Edgar Fonseca, editor
Los dirigentes sindicales han pasado cuatro años de maridaje con el primer gobierno PAC. Un gobierno cuyo primer gran “acto político” fue ponerse a sus órdenes.
Un gobierno que les llenó a reventar los cofres de sus privilegios y prebendas.
Que se sometió a su chantaje.
Que maquilló, así, una “paz social” forzada. Arrodillada a sus propósitos y objetivos.
Una “paz” que pasó por el engendro del pacto del Melico, cuando oficialistas y sindicalistas sellaron la suerte de la administración para nunca avanzar con ningún cambio estructural, que atendiese, cuando lo requería el momento, la emergencia fiscal que acecha al país.
Han sido cuatro años de sometimiento a la arbitrariedad de unos cuantos dirigentes que se creen amos y señores de voluntades y que amenazan en estas horas con una huelga nacional si la apremiante reforma fiscal da un paso clave legislativo.

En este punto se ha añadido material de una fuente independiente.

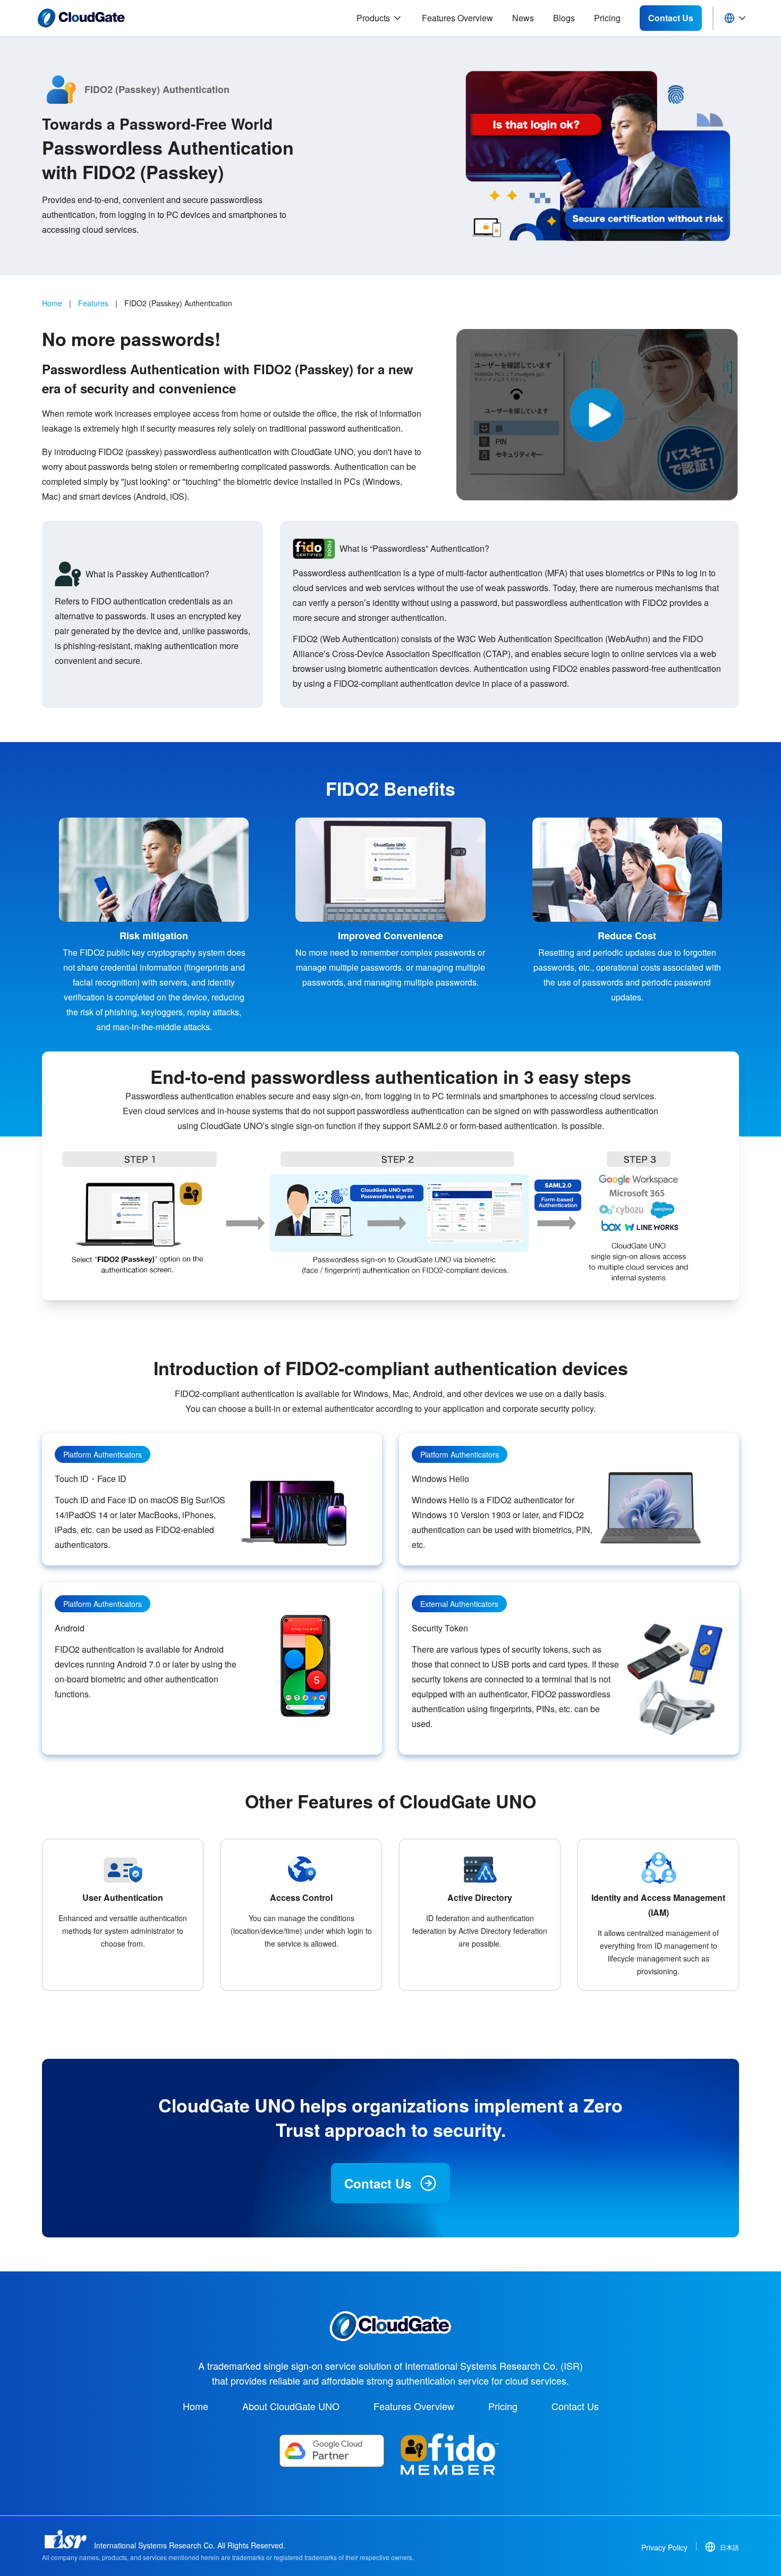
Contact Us (377, 2183)
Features (93, 303)
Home (52, 303)
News (523, 18)
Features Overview (457, 18)
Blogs (564, 18)
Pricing (607, 18)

Le muerden la mano, en sus horas finales, a un gobierno plegado a sus intereses.
Pero esta rabieta tiene un claro fin extorsivo con el presidente electo.

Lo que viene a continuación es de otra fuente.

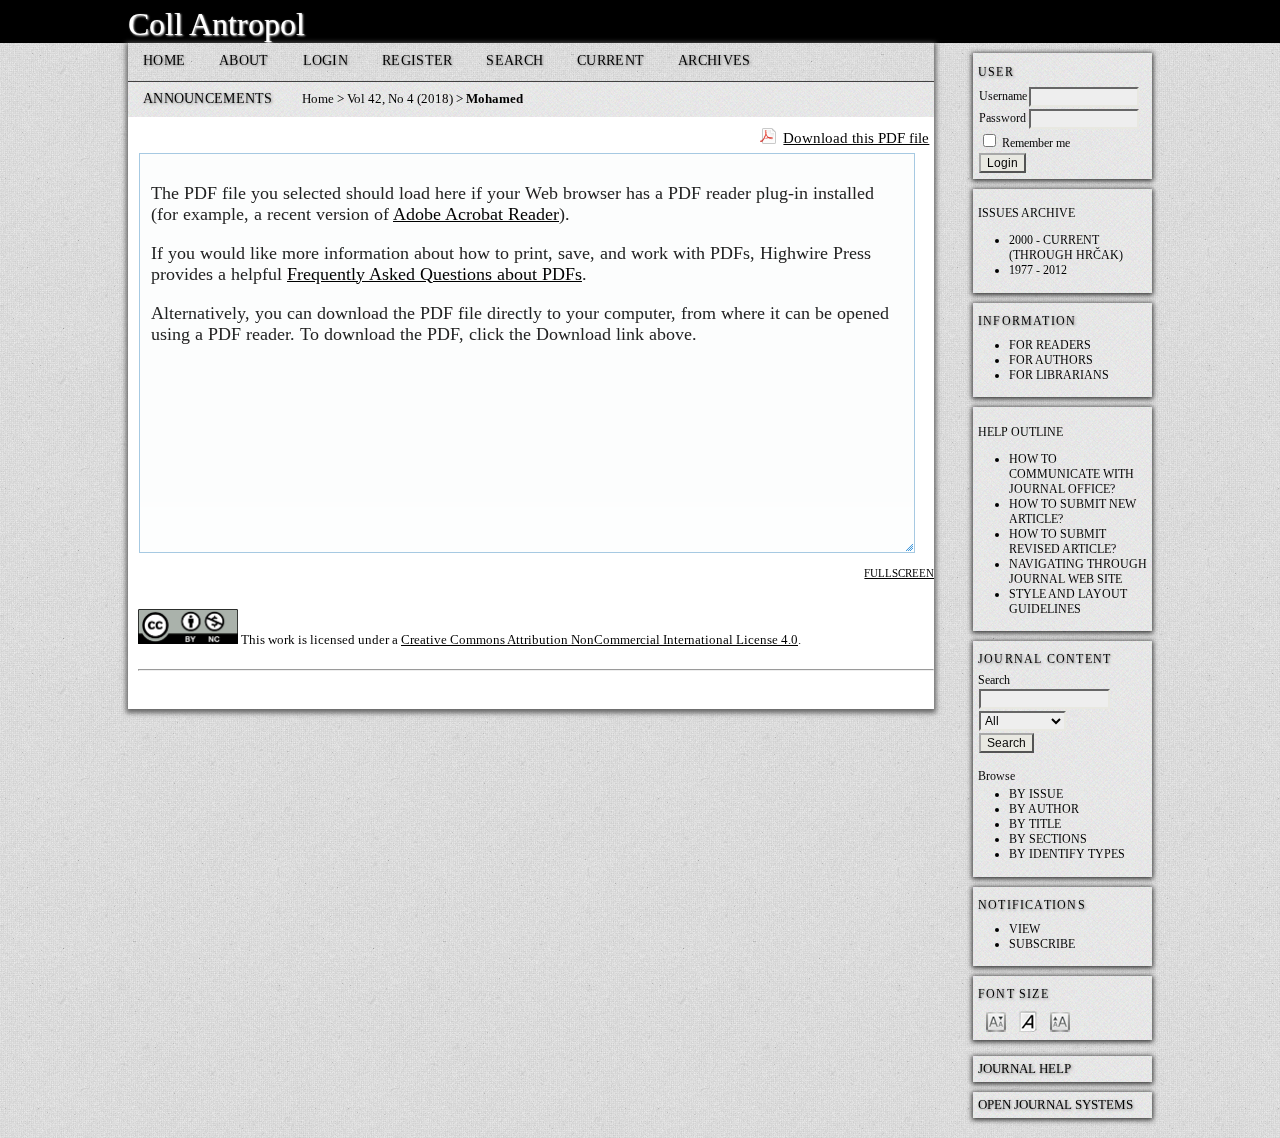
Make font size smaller (996, 1020)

Advertirle que no le permitirán desviarse un milímetro del curso de sus imposiciones.
Ese es el ominoso signo de la amenaza de huelga nacional frente a una opinión pública hastiada de sus pluses, de sus convenciones y de sus gollerías.
Una opinión pública hastiada de sus bravuconadas, y que, como les ocurrió en octubre de 2015, con “la madre de todas las huelgas”, les dio la espalda.
El vicepresidente electo, de extracción sindical, apela a la “sensatez” de sus excamaradas para no incurrir en un movimiento que solo perjuicio ocasionaría.
Probablemente ya lo declararon traidor de causa.
Estos dirigentes no escuchan razones.
Frente a esta amenaza, la nueva administración tiene una prueba de fuego para aclararle al país el rumbo que le aguarda.